- PROBLEM TO SOLVE
An exact copy of the lines from the one containing "The width and height of the screenshot is (1024, 768)." through the end of the material is all that is wanted; transcribe only those.

*** MATERIAL FOR THE TASK Section Begins ***

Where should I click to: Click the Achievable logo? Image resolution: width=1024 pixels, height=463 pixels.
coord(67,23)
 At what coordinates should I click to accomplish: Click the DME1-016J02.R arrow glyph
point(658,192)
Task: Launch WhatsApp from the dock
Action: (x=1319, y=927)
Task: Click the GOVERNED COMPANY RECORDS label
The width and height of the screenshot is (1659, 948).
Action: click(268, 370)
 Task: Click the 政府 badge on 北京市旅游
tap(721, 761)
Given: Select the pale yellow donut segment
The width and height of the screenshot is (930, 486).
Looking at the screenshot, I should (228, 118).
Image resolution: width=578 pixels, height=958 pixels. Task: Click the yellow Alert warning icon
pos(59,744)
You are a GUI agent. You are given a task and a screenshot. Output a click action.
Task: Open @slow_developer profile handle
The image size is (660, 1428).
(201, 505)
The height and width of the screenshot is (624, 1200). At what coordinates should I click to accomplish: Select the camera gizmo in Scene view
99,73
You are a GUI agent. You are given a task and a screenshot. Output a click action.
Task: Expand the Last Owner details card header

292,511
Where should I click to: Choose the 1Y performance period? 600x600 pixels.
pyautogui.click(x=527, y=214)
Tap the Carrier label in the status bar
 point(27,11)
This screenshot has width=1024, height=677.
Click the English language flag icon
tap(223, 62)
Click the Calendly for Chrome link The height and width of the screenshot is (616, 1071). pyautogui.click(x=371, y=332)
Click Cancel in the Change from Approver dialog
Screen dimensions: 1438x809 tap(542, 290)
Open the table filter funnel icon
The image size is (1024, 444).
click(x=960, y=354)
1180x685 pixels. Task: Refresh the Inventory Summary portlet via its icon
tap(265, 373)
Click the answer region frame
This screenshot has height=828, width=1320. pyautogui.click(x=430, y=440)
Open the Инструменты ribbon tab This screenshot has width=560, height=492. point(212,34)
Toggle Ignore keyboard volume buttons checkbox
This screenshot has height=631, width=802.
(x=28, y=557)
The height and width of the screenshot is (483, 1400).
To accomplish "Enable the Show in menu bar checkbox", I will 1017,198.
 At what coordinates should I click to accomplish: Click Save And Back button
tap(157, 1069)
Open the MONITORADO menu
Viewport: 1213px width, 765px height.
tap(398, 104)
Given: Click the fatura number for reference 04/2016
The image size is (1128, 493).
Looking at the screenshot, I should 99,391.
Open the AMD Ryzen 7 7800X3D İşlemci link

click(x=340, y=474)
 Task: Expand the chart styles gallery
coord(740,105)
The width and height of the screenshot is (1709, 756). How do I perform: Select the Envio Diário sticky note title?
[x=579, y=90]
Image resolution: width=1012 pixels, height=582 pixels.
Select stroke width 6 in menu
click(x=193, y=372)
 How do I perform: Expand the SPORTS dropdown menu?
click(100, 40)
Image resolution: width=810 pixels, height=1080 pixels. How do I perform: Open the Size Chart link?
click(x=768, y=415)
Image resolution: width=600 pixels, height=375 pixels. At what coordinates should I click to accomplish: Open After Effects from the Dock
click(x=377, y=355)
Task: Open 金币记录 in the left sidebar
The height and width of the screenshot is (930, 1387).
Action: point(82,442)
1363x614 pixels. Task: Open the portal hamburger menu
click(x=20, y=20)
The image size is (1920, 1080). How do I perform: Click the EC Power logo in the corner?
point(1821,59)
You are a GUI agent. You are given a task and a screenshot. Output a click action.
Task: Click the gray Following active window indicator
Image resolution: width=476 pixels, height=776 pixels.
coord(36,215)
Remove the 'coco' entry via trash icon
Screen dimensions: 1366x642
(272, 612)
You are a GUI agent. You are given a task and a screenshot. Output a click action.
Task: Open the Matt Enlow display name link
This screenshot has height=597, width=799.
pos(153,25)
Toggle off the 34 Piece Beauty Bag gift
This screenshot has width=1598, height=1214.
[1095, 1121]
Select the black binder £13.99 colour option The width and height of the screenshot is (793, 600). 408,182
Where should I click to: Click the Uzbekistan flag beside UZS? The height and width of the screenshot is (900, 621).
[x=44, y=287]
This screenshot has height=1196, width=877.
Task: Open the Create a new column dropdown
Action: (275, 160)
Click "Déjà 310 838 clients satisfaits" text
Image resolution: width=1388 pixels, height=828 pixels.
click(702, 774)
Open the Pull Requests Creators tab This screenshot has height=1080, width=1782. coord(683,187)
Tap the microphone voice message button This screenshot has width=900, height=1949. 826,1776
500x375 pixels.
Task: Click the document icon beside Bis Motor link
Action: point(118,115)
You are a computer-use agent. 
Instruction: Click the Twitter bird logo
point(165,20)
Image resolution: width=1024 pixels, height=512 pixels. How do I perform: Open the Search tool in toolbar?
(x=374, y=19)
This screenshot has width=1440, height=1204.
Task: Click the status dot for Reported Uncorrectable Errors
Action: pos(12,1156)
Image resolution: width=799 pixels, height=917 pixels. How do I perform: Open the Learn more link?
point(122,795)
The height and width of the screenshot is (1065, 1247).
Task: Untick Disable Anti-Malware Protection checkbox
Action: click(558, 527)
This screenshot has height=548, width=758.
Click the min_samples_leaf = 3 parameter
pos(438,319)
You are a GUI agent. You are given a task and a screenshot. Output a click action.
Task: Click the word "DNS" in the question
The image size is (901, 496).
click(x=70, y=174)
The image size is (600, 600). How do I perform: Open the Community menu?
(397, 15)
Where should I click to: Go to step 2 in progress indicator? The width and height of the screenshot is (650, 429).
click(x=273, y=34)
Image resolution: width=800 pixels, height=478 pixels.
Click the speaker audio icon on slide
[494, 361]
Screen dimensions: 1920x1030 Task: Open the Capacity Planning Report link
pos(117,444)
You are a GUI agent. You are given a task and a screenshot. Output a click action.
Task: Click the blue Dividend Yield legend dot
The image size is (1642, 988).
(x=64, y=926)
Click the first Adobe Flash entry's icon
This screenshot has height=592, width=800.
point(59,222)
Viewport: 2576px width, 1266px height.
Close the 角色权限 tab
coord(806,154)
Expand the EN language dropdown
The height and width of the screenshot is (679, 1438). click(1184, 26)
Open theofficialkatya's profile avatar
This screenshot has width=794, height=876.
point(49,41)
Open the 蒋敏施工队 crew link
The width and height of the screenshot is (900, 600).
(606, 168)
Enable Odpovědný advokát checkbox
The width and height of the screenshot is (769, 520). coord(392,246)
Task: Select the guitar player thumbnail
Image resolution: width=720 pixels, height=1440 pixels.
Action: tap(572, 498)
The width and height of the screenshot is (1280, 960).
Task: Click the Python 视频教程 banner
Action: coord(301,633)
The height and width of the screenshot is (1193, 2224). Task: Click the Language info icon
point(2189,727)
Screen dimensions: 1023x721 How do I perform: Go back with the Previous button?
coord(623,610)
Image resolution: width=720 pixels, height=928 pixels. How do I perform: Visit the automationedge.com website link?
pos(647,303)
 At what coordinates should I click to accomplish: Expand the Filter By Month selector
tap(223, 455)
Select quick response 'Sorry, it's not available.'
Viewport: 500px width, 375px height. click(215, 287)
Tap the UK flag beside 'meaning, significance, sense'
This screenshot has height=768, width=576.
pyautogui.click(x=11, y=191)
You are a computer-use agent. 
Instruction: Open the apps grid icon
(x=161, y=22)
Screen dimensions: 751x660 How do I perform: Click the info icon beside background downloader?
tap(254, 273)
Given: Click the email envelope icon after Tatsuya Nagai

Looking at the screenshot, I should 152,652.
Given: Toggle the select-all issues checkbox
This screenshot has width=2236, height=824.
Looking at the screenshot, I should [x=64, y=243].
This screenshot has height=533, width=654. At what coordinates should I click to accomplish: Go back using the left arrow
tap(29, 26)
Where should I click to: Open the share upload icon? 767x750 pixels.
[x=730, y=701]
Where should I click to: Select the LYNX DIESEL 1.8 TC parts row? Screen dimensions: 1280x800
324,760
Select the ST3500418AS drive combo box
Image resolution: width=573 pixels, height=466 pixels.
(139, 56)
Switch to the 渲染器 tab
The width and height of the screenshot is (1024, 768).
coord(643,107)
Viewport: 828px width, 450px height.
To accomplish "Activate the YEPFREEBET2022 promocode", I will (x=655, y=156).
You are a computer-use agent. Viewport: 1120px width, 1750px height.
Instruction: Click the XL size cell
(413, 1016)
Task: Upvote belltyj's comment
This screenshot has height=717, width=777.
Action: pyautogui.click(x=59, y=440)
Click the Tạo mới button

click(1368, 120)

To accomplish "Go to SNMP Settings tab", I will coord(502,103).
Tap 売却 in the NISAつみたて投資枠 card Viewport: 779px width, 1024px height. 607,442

*** MATERIAL FOR THE TASK Section Ends ***

- SOLUTION FOR THIS TASK
The width and height of the screenshot is (1024, 768).
coord(643,107)
Viewport: 828px width, 450px height.
To accomplish "Activate the YEPFREEBET2022 promocode", I will (x=655, y=156).
You are a computer-use agent. Viewport: 1120px width, 1750px height.
Instruction: Click the XL size cell
(413, 1016)
Task: Upvote belltyj's comment
This screenshot has height=717, width=777.
Action: pyautogui.click(x=59, y=440)
Click the Tạo mới button

click(1368, 120)

To accomplish "Go to SNMP Settings tab", I will coord(502,103).
Tap 売却 in the NISAつみたて投資枠 card Viewport: 779px width, 1024px height. 607,442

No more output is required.